Controlli a tappeto della Polizia Locale su tutto il territorio cittadino per verificare il rispetto dell’ordinanza sindacale emanata per contrastare la diffusione del virus dell’epatite. Le verifiche hanno interessato ristoranti, pescherie, esercizi di vicinato e venditori ambulanti, con un bilancio complessivamente positivo sul fronte più delicato: nessuna violazione è stata riscontrata rispetto al divieto assoluto di vendita e consumo di frutti di mare crudi.
Nel dettaglio, gli agenti hanno ispezionato 37 ristoranti, 22 pescherie, 4 esercizi di vicinato e 3 ambulanti di prodotti ittici. Tra questi ultimi, due sono risultati abusivi. Nonostante l’ampia attività di controllo, tutte le attività sono risultate in regola per quanto riguarda l’ordinanza anti-contagio.
Le verifiche si sono però estese anche al rispetto delle normative igienico-sanitarie e delle disposizioni che regolano la conservazione e la vendita degli alimenti.
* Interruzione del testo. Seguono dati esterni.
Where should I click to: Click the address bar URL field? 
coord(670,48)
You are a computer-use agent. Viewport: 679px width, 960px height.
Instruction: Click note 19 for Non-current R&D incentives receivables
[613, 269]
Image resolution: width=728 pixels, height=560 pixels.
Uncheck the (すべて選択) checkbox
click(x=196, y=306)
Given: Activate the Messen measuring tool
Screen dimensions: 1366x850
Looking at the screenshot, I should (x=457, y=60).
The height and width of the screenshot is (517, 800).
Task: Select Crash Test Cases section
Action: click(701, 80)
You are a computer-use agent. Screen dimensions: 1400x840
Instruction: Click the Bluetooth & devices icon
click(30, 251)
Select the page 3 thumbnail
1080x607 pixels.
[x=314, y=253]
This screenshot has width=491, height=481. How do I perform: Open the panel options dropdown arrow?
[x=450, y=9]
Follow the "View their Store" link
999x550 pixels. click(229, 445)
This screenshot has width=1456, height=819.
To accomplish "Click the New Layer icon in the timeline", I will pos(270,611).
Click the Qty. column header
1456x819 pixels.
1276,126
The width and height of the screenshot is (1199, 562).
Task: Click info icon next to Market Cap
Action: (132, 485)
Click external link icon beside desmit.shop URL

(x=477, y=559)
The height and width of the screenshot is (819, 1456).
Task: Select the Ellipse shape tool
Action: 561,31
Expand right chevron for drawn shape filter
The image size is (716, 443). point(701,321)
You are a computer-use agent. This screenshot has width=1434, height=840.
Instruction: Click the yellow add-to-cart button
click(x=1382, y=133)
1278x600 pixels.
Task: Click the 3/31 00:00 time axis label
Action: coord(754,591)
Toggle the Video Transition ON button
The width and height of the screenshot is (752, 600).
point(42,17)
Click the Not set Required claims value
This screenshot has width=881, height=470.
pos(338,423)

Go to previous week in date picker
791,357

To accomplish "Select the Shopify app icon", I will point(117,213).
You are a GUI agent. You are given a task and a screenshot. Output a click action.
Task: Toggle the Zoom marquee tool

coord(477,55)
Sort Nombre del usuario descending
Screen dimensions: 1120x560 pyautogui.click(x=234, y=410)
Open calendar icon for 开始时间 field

In questo ambito sono emerse 66 violazioni, di cui 8 di natura sanitaria.
Le irregolarità riscontrate hanno portato al sequestro di ben 427 chilogrammi di prodotti alimentari, tra cui pesce, acqua, verdura e uova di Pasqua, risultati in cattivo stato di conservazione o non conformi alle norme vigenti.
Particolare attenzione è stata posta proprio sulla corretta conservazione degli alimenti, un aspetto fondamentale per la tutela della salute pubblica, soprattutto in un periodo caratterizzato da maggiori rischi sanitari.
L’attività della Polizia Locale proseguirà anche nei prossimi giorni, con ulteriori controlli mirati a garantire il rispetto delle regole e la sicurezza dei consumatori.